>>>>>

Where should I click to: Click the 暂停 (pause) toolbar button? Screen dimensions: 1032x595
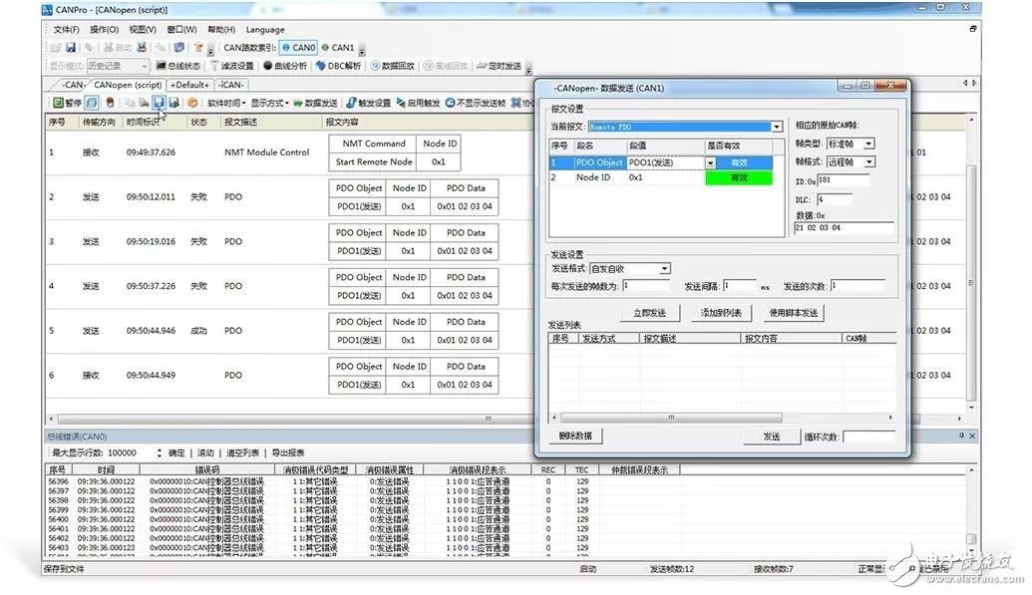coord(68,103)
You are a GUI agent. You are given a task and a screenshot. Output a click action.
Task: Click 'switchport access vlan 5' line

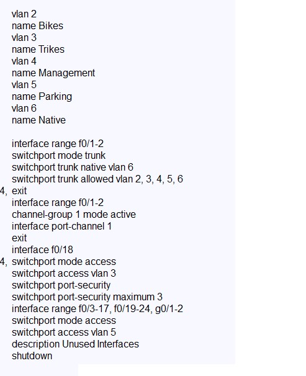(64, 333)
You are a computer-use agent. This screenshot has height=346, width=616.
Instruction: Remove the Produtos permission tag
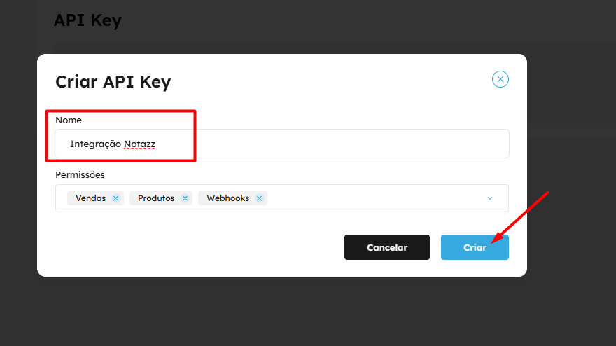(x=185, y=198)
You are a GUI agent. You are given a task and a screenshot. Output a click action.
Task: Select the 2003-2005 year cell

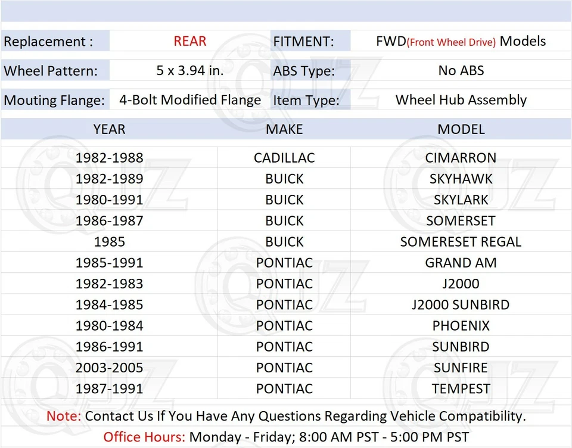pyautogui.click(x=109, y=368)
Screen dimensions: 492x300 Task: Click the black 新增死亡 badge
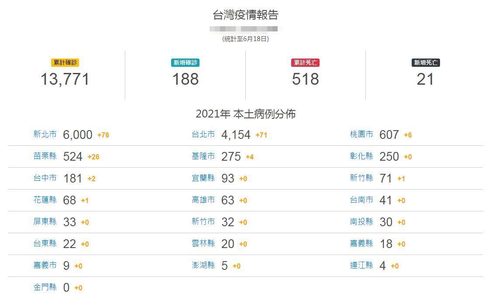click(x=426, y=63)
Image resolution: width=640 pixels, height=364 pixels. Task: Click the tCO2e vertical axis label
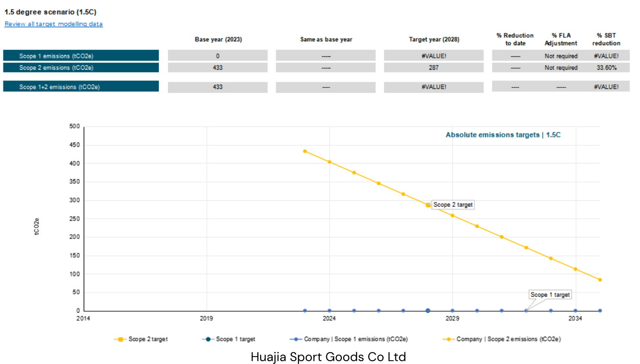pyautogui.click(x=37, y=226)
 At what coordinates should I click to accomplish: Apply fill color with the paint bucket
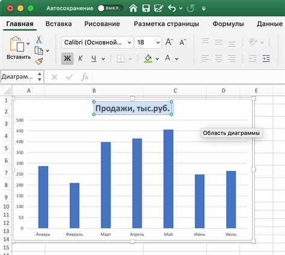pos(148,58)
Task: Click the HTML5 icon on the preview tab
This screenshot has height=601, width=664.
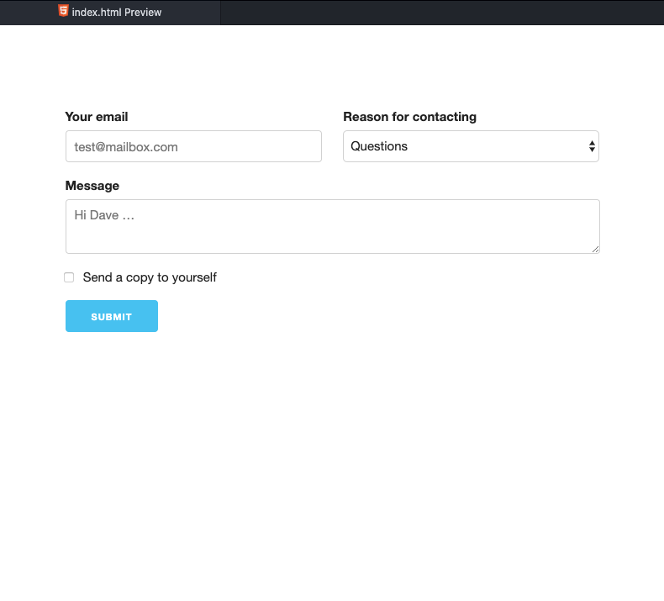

<<<<<

YOUR OBJECTIVE
Output exactly, and only, the lines running from the line containing "Image resolution: width=640" to the last line of the entries above, omitting the pictures.

PROBLEM SOLUTION
Image resolution: width=640 pixels, height=364 pixels. Task: Click the tCO2e vertical axis label
pyautogui.click(x=37, y=226)
 At what coordinates should I click to accomplish: Apply fill color with the paint bucket
pos(148,58)
Task: Click the HTML5 icon on the preview tab
This screenshot has height=601, width=664.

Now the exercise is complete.